FDA Adverse Event Other Summary report: N

ALEUTIAN

MDR report key: 2343900 · Received October 13, 2011

Report

Report Number
3004774118-2011-00013
Event Type
Other
Date Received
October 13, 2011
Date of Event
September 3, 2011
Report Date
October 13, 2011
Manufacturer
K2M, INC.
Product Code
MAX
PMA / PMN Number
K082698
Adverse Event
Yes
Report Source
Manufacturer report
Reporter Location
MI, US
Reporter Occupation
OTHER HEALTH CARE PROFESSIONAL

Narratives

Additional Manufacturer Narrative · 1

THE COMPANY WAS MADE AWARE OF THIS INCIDENT ON OCTOBER 5, 2011, UPON RECEIPT OF A COPY OF THE MDR (FILED BY THE LOSS PREVENTION SPECIALIST FOR THE HOSPITAL) FROM FDA. INCIDENTALLY, THIS WAS UNFORTUNATELY BEYOND THE 30-DAY TIME-LINE. WHEN THE MDR WAS RECEIVED, INQUIRIES TO THE FIELD WERE MADE IN ORDER TO CONFIRM THE INCIDENT. CONFIRMATION OF AN INCIDENT WAS OBTAINED, HOWEVER, THE FACTS, AS DESCRIBED BY THE REP ARE SLIGHTLY DIFFERENT THAN THOSE DESCRIBED IN THE INITIAL REPORT. THIS MDR IS BEING FILED IN ORDER TO COMPLY WITH THE REGULATIONS, IN THAT THE COMPANY HAS JUST BECOME AWARE THAT A REPORTABLE INCIDENT HAS OCCURRED AND ALSO TO CLARIFY THE DESCRIPTION OF THE INCIDENT. AS REPORTED, THE ALEUTIAN INTERBODY WAS IMPACTED TOO FAR INTO THE DISK SPACE, HOWEVER, WE HAVE BEEN INFORMED THAT IT DID NOT BREAK. WE ALSO CONFIRMED THAT IT WAS LEFT IN THE PT, AS THE SURGEON FELT IT WAS STABLE AND SECURELY PLACED. HE OPTED TO INSERT A SMALLER INTERBODY IN THE REMAINING DISK SPACE.

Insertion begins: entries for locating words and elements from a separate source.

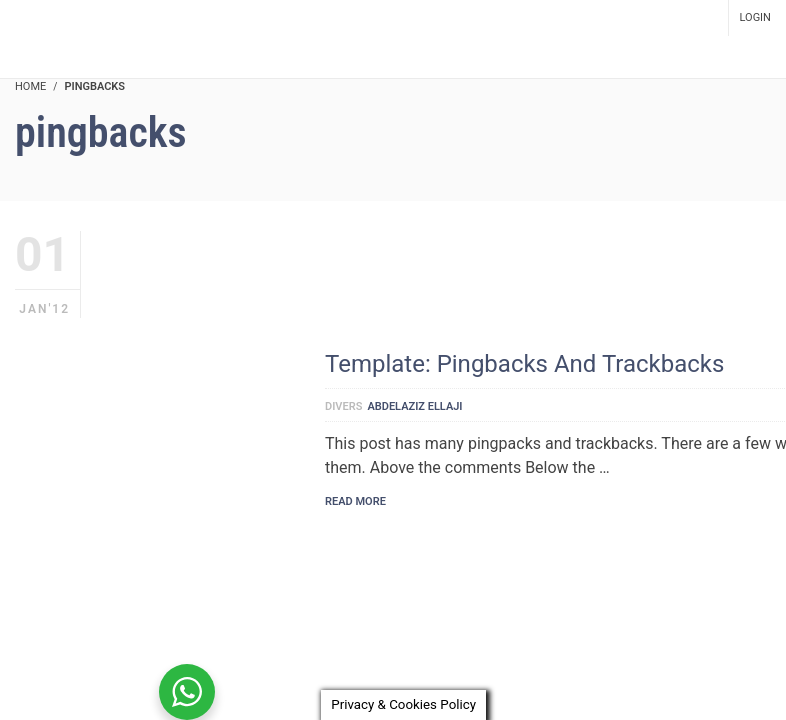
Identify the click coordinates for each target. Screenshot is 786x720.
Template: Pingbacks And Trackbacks (524, 364)
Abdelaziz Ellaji (414, 406)
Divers (343, 406)
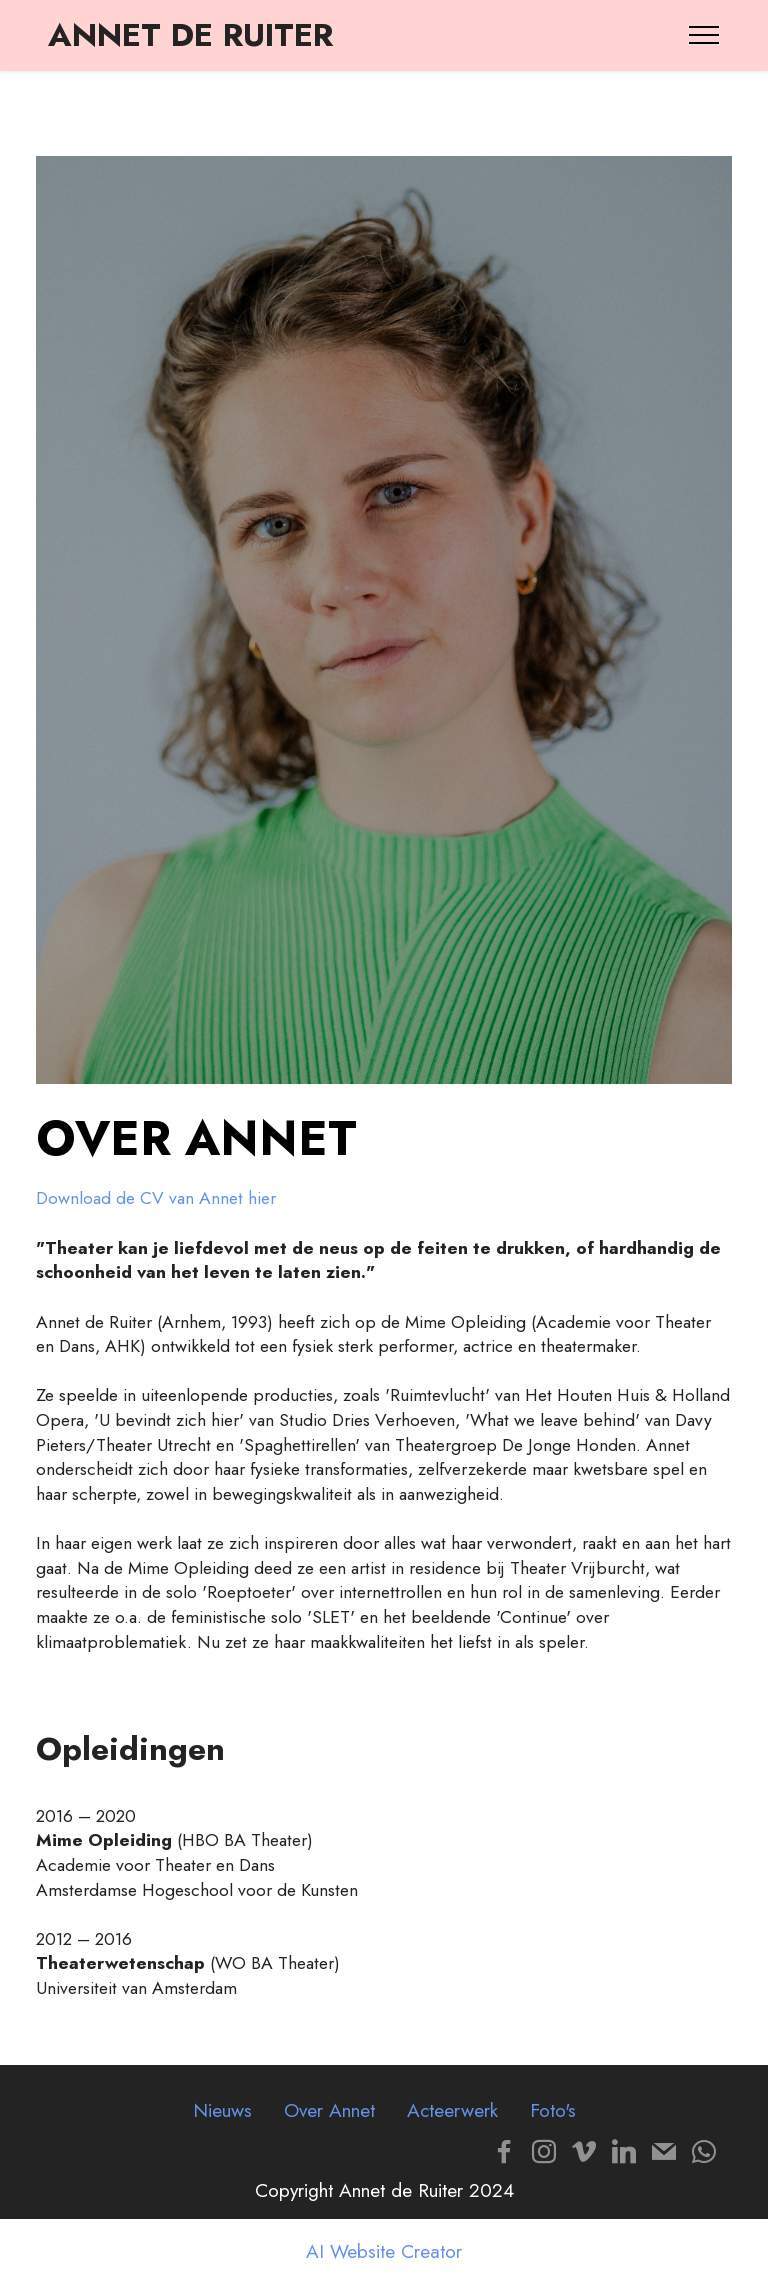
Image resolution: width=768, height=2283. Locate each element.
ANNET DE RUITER (190, 35)
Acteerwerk (452, 2110)
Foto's (553, 2110)
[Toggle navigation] (704, 35)
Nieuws (222, 2110)
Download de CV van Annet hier (156, 1198)
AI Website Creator (384, 2251)
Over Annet (329, 2110)
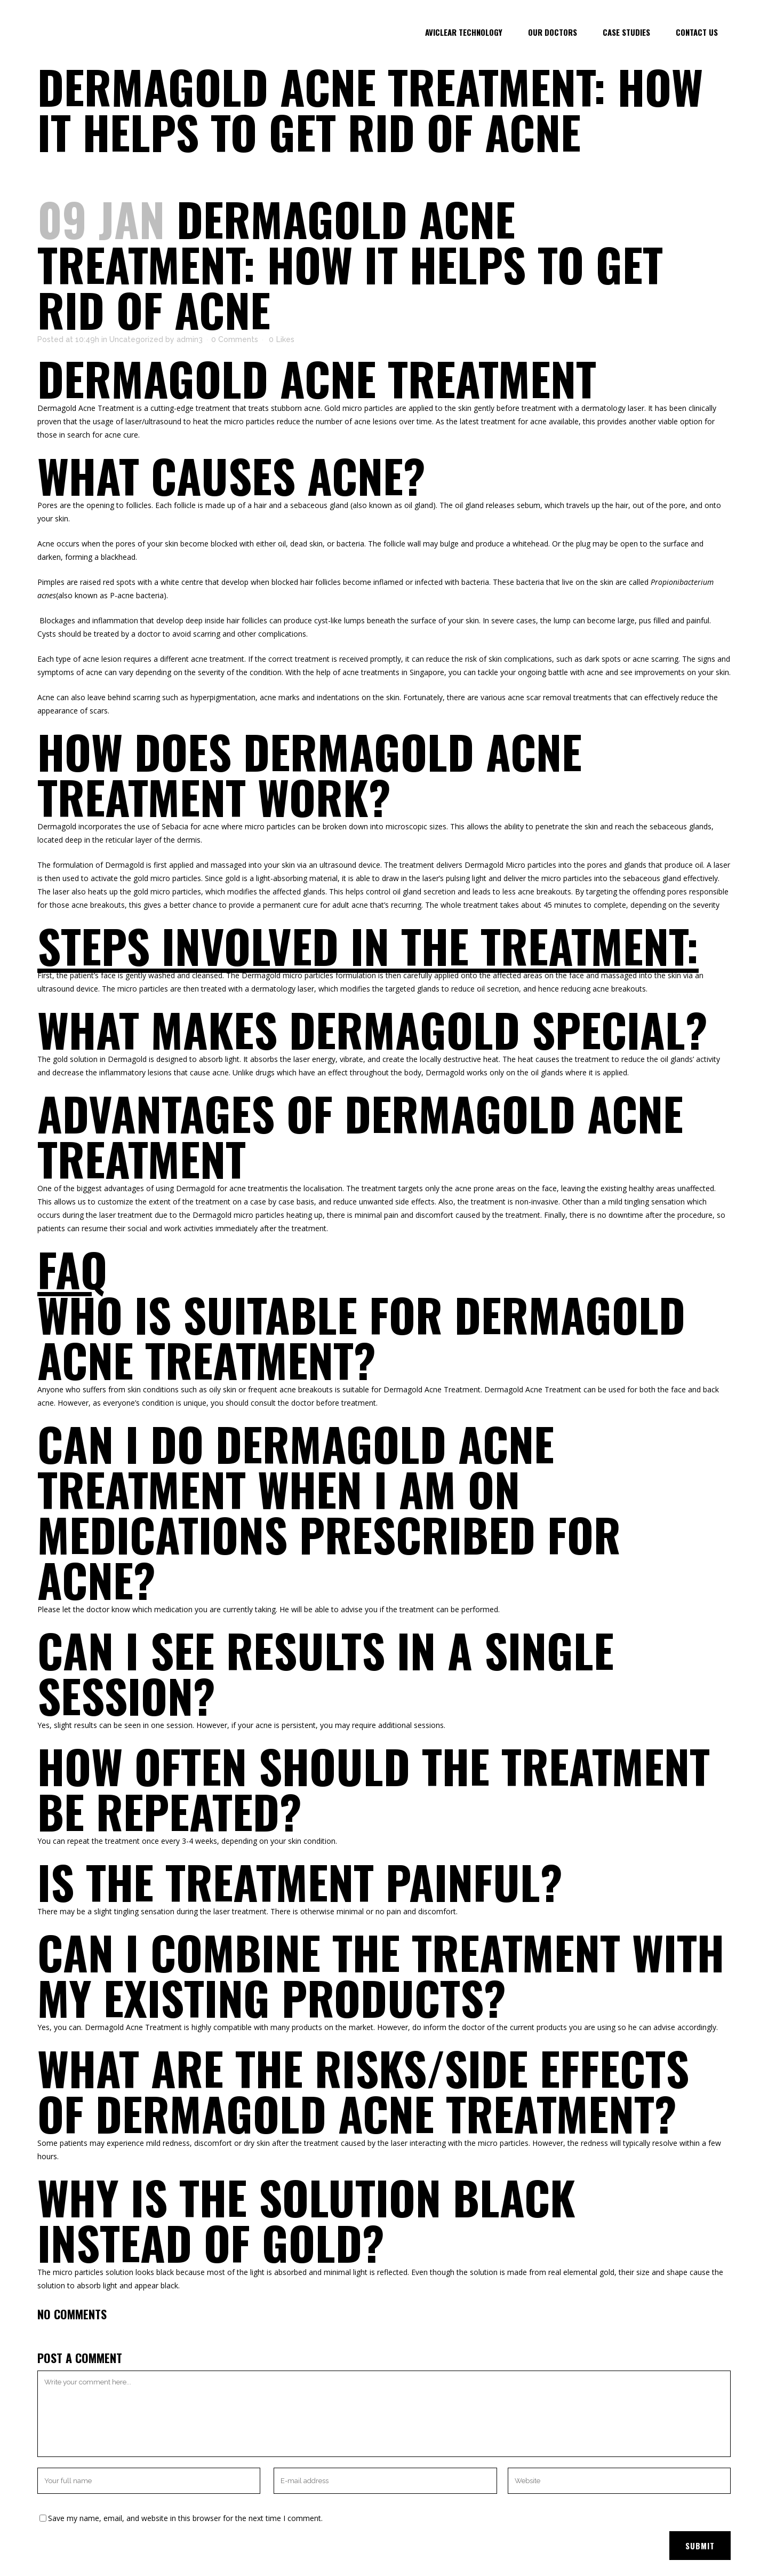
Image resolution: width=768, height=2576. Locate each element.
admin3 (190, 339)
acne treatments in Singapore (393, 672)
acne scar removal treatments (560, 697)
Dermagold (56, 408)
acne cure (121, 435)
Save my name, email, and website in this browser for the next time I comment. (185, 2518)
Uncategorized (136, 339)
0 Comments (234, 339)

Description of Event or Problem · 1

THE SURGEON INADVERTENTLY HIT THE ALEUTIAN INTERBODY/CAGE TOO FAR INTO THE DISK SPACE. THE DISK SPACE WAS REPORTEDLY VERY TIGHT AND THE SURGEON WAS UNABLE TO REMOVE OR REPOSITION THE CAGE. BECAUSE THE CAGE HAD GONE SO FAR IN, HE IMPLANTED A SMALLER CAGE TO FILL THE REMAINING DISK SPACE.

Devices

Seq Brand Generic Product Code Manufacturer Model Lot UDI-DI
1 ALEUTIAN INTERBODY/CAGE MAX K2M, INC.